Before proceeding any farther, I would beg that the Squire might not
be confounded with that class of hard-riding, foxhunting gentlemen so
often described, and, in fact, so nearly extinct in England. I use
this rural title partly because it is his universal appellation
throughout the neighbourhood, and partly because it saves me the
frequent repetition of his name, which is one of those rough old
English names at which Frenchmen exclaim in despair.
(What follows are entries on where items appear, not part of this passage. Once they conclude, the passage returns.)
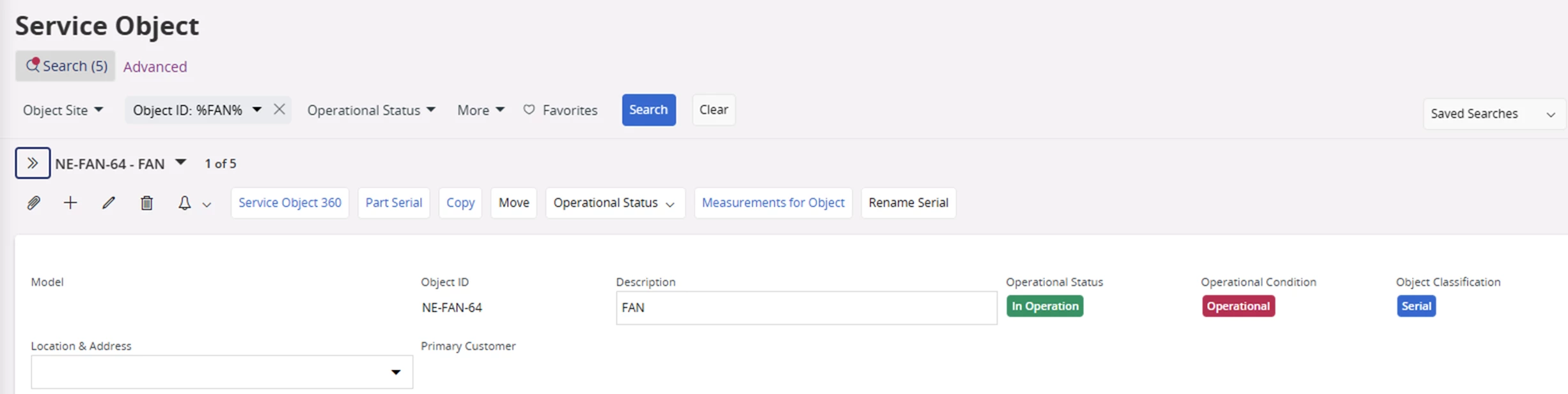
Task: Remove the Object ID filter with X
Action: tap(279, 109)
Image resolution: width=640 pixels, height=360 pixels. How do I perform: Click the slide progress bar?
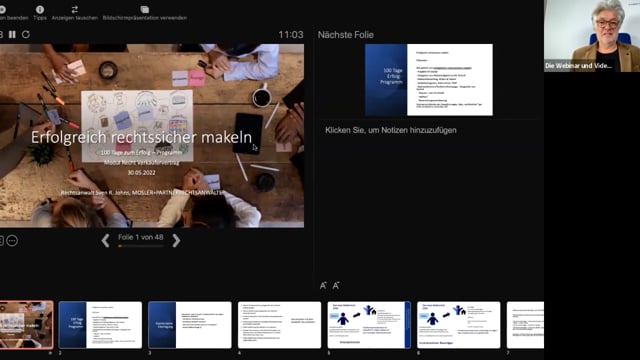point(140,246)
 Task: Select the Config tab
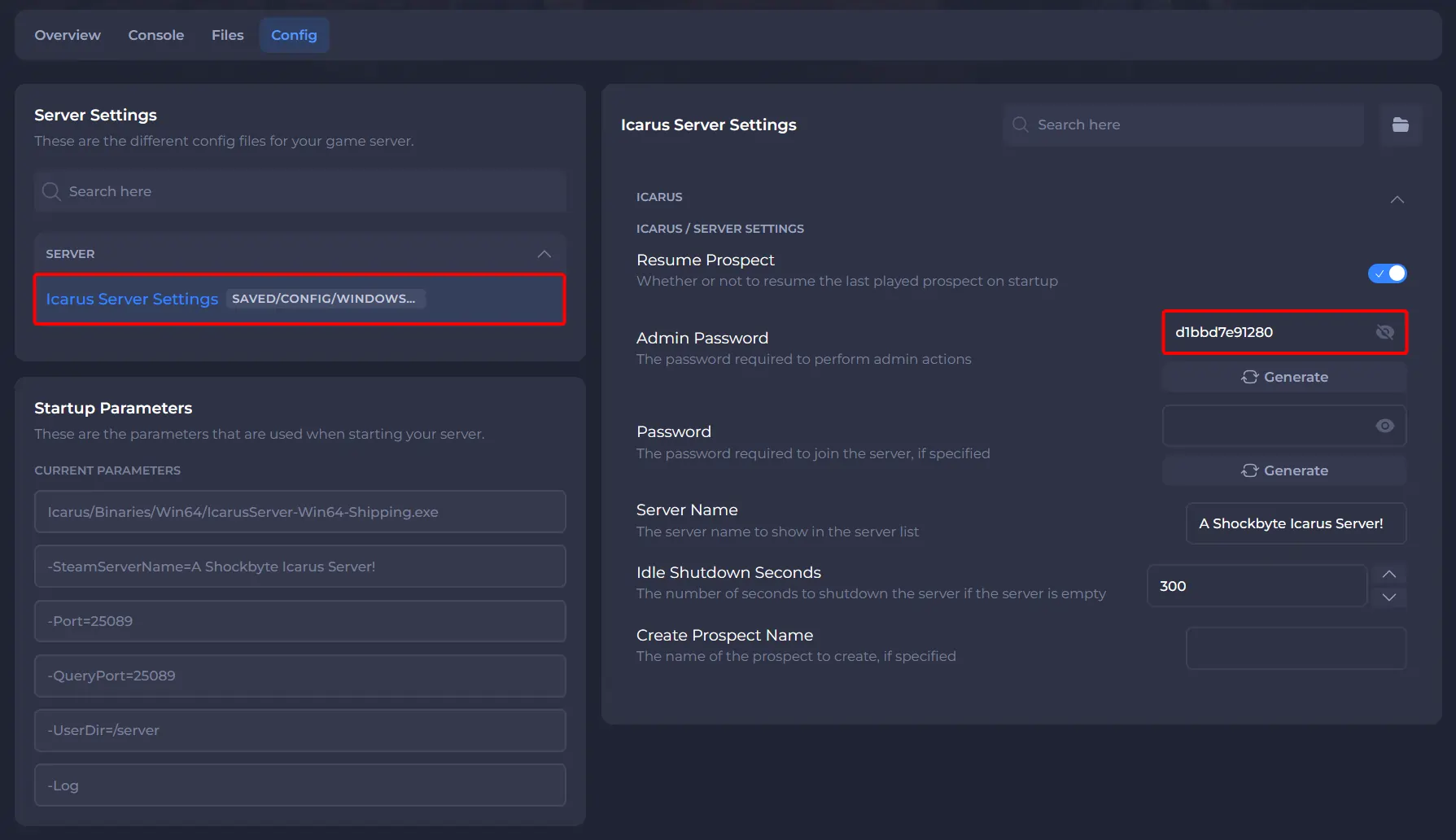294,35
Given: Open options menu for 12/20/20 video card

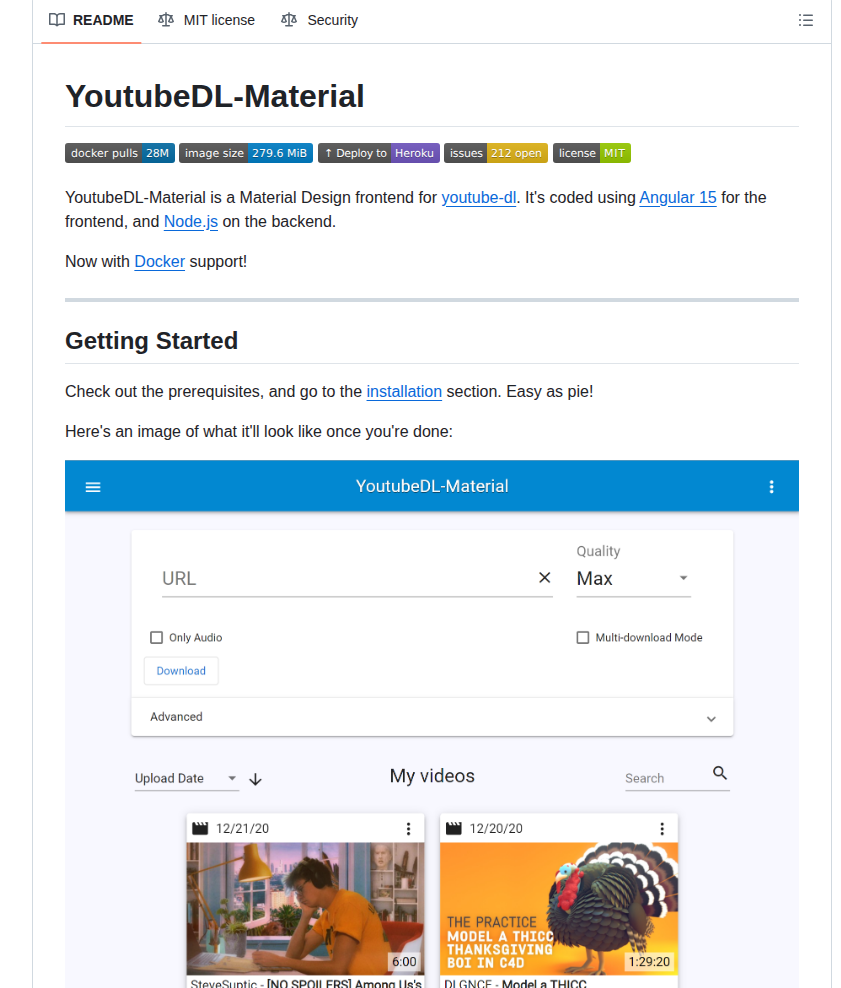Looking at the screenshot, I should [x=662, y=829].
The Squire is, in fact, a lingering specimen of the old English
country gentleman; rusticated a little by living almost entirely on
his estate, and something of a humourist, as Englishmen are apt to
become when they have an opportunity of living in their own way. I
like his hobby passing well, however, which is, a bigoted devotion to
old English manners and customs; it jumps a little with my own humor,
having as yet a lively and unsated curiosity about the ancient and
genuine characteristics of my "father land."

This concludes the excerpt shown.